Rhizobium Symbiosis with Woody Plants: Leguminous Nitrogen-Fixing Trees
By Douglas Barnes
As mentioned in the previous article in this series, beneficial partnerships are the way of nature. In particular, some microbes (Frankia and Rhizobium) form associations with certain plants allowing them to fix atmospheric nitrogen into a form that plants can use. These symbiotic partners can help us to rehabilitate damaged landscapes, preparing the soil for a succession of more long-term plants.
This piece focuses on woody plants that associate with the bacteria of the genus Rhizobium. We can see from the diagram below that there are 3 subfamilies of the family Fabaceae (AKA Leguminosae). These families are Faboideae (AKA Papilionoideae), Mimosoideae, and Caesalpinoideae. Note that not all the trees in these subfamilies are nitrogen-fixers. Among the Caesalpinioideae, 23% are nitrogen fixers. For Mimosoideae, the figure is 90%, and for Faboideae, 97% are nitrogen-fixers.
As the diagram shows, Mimosoideae contains the nitrogen-fixers Acacia, Albizia, Calliandra, Enterolobium, Leucaena, Mimosa, Paraserianthes, and Pithecellobium. Caesalpinoideae's nitrogen-fixers are Chamaecrista, Cordeauxia; and Faboideae has Cajanus, Dalbergia, Erythrina, Flemingia, Gliricidia, Pterocarpus, Robinia, Sesbania, and Tephrosia.
To rapidly revegetate a damaged landscape, be sure to include plenty of these species to help quickly build up the soils. In areas of very problematic soil, such as arid, tropical and subtropical regions, make 90% of your initial planting of trees nitrogen fixing, pioneer species (associating with either Frankia or Rhizobium), and 10% of species your long-term canopy overstory species. When the system reaches maturity, the proportions will be reversed with 10% nitrogen-fixing, support species and 90% canopy species. The same formula could be followed for humid temperate regions, but the soils in these area are not so fragile and can stand a lower percentage of nitrogen fixers. A 70/30 or even lower may suffice in these areas, as the seasonal cycles of death and regrowth feed these soils well.

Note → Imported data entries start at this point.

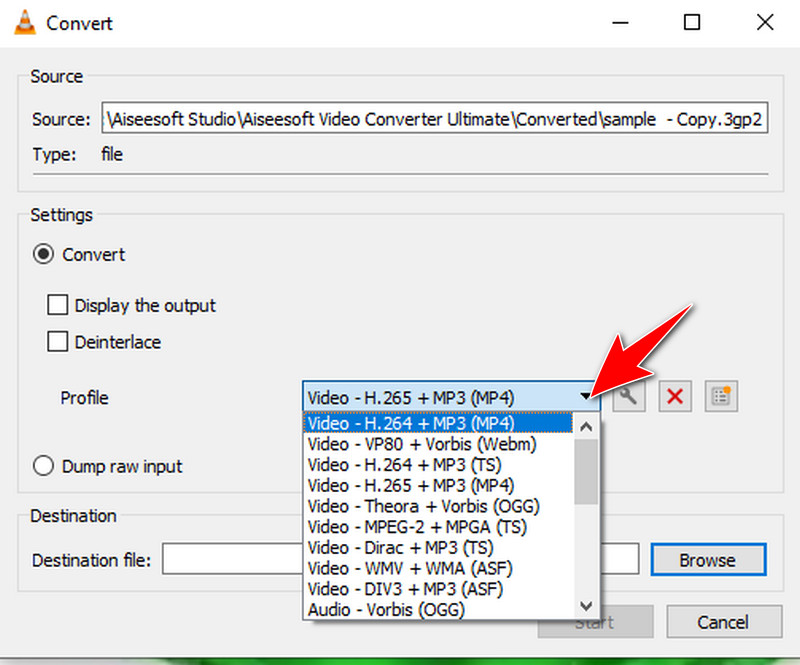Click the Source file path field
The height and width of the screenshot is (665, 800).
tap(435, 119)
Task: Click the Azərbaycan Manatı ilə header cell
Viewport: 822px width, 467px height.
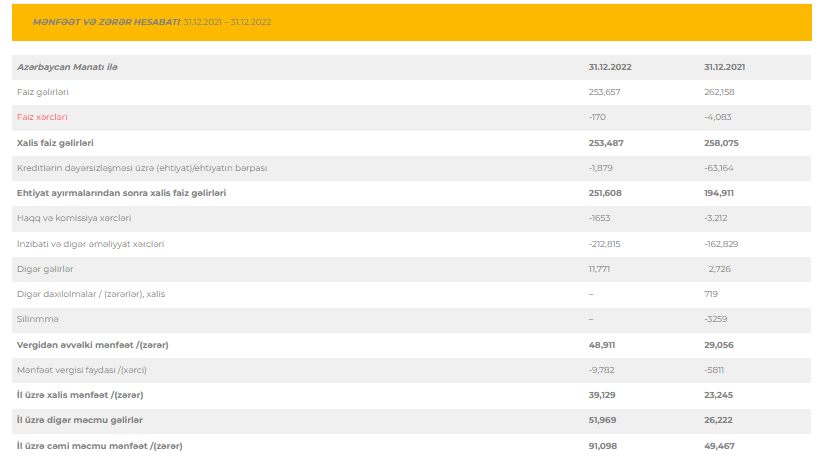Action: pyautogui.click(x=67, y=67)
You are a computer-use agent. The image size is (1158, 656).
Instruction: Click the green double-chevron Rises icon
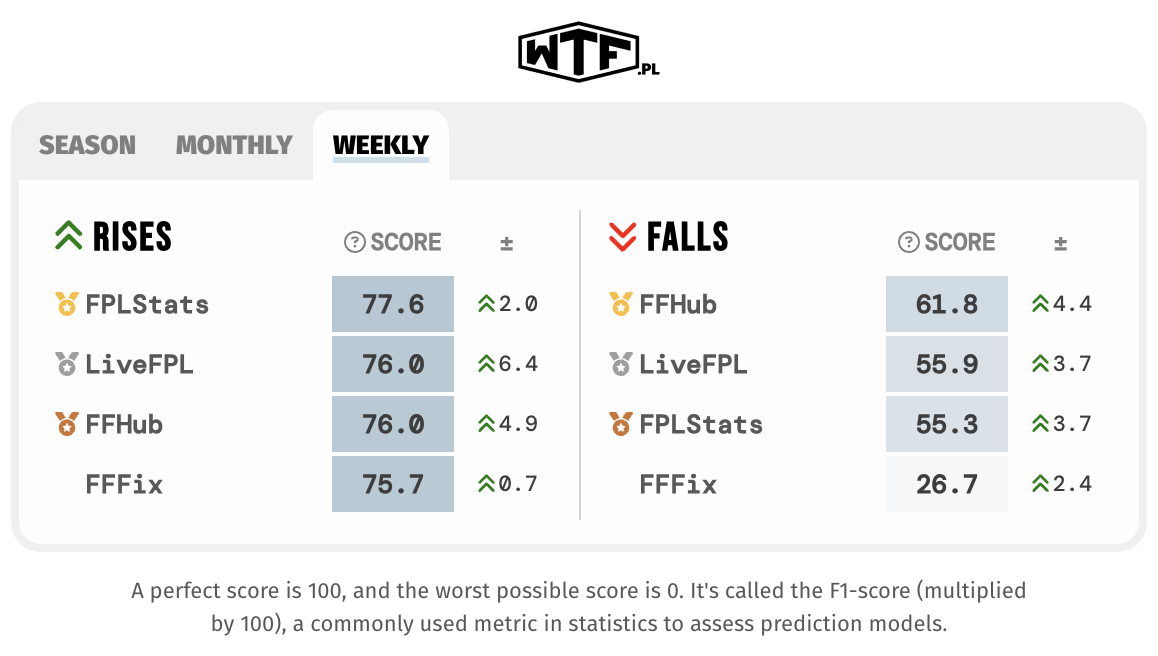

As the diagram below shows, the nitrogen-fixing support trees can be pruned (coppiced, pollarded, shredded or sacrificed) to provide mulch, fodder, fuel or fibre. As this is done, the roots of the tree self-prune, releasing nitrogen into the soil.
The highest concentrations of nitrogen are to be found in descending order in the seeds, the seed pods, the flowers, the leaves and then the woody parts of the tree. Inter-planting with fruit or nut trees naturally provides more soil nitrogen. But interplanting also makes the job of chop-and-drop mulching that much easier.